C’est le sujet qui enflamme les réseaux sociaux dans la Grande île. Le Ministère de l’Education nationale a en effet décidé de procéder au retrait de l’autorisation d’ouverture de 16 écoles coraniques (trois dans la région Boeny, six à Vatovavy Fitovinany et 7 dans la région Diana).

Motif de cette décision : « Ces 16 écoles coraniques, dans leurs demandes d’autorisation d’ouverture se sont engagées à se conformer au programme officiel. Quelques mois après, suite à une descente des responsables du ministère, il s’est avéré qu’elles priment l’apprentissage du Coran en imposant plusieurs heures cours de religion par semaine, obligent les élèves à se raser la tête et excluent les filles du système », explique le ministère. « Sans l’autorisation d’ouverture, ces écoles ne pourront présenter des candidats lors des examens officiels », ajoute-t-il.
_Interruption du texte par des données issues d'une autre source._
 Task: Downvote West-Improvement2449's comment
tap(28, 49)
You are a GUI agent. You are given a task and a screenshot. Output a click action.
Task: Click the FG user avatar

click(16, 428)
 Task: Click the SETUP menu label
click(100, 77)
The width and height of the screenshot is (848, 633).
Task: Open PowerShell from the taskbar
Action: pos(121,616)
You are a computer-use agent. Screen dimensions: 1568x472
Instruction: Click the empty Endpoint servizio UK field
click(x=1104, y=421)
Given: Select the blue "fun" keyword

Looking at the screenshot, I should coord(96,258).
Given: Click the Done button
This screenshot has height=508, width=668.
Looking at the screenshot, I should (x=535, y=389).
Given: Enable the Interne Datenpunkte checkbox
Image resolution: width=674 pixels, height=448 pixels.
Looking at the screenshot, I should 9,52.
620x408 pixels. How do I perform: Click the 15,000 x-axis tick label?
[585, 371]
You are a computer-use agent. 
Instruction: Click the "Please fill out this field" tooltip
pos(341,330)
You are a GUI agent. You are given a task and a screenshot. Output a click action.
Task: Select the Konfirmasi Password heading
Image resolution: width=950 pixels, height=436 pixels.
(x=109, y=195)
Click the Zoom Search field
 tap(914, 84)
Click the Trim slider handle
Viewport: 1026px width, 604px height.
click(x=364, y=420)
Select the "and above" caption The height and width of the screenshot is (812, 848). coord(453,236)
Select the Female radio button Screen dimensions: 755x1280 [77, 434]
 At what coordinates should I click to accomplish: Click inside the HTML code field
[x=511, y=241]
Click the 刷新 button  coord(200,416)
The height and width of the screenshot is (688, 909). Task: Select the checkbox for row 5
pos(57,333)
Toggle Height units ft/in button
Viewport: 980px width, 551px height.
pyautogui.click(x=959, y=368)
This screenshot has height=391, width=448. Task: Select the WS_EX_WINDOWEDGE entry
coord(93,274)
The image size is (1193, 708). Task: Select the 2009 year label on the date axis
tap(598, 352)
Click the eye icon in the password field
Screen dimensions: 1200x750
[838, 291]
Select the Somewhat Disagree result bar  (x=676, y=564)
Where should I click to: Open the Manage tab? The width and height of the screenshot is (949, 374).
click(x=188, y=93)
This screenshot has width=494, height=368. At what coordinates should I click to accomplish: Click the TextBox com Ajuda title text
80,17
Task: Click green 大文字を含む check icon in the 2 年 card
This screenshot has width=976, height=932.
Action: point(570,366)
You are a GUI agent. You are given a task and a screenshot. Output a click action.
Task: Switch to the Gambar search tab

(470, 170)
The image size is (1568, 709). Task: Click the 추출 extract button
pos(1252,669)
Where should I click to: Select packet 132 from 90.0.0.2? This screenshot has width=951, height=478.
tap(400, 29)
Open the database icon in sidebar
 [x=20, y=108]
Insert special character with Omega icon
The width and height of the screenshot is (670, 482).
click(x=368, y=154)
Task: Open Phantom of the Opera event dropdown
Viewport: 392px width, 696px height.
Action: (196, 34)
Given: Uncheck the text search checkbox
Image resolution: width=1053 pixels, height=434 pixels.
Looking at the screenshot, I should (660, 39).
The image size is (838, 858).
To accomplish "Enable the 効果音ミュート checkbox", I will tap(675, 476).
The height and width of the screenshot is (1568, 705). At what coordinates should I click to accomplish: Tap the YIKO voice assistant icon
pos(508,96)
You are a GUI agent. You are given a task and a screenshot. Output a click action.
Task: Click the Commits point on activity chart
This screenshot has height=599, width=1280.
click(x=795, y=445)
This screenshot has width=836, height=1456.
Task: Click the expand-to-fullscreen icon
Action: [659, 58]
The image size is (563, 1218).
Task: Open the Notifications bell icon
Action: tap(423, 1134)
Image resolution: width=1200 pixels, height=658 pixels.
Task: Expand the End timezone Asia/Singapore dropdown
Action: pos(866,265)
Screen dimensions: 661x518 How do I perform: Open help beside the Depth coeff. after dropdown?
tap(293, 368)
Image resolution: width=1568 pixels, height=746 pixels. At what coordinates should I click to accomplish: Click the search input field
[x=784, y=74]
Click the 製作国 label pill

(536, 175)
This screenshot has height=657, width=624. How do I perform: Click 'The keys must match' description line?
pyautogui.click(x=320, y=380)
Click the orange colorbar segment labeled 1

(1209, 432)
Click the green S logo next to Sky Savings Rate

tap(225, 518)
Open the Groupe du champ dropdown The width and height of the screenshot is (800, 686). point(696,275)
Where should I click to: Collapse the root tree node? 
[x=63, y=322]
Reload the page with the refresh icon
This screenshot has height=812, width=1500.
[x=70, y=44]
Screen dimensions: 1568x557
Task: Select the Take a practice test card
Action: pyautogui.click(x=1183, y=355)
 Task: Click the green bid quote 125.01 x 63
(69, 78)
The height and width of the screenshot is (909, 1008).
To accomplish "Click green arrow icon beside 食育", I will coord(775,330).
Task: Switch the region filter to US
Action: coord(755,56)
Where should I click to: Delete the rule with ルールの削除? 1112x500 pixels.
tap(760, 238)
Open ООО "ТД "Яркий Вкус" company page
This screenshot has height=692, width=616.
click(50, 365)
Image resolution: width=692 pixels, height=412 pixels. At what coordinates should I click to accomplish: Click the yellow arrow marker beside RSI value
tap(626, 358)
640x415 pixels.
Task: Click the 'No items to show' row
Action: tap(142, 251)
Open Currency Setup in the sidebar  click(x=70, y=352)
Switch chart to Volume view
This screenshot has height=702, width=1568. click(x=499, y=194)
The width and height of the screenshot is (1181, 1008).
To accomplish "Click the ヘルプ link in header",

Cette actualité a lancé d’interminables débats sur la laïcité à Madagascar. Et cité par RFI, Harona Moussa, premier responsable de la Communauté musulmane sunnite de Madagascar (CMSM), se dit étonné. « Il y a des enfants qu’on forme à mémoriser le Coran, mais ça n’empêche pas qu’ils apprennent l’enseignement général. Il y a une incompréhension, et nous craignons que ce genre de chose crée des polémiques entre les religions. Il faut que l’on fasse attention quand on déclare des choses pareilles », explique-t-il.

Paul Rabary, ministre de l’éducation nationale, précise de son côté que « les écoles confessionnelles, qu’elles soient musulmanes, catholiques ou protestantes appliquent le programme officiel et accordent une heure de cours de religion par semaine. Ces écoles ne sont pas concernées par cette mesure. Par contre, les écoles religieuses ont un dessein autre que l’enseignement et qui s’apparente à du prosélytisme. Les écoles religieuses, telles que les écoles coraniques sont interdites à Madagascar ».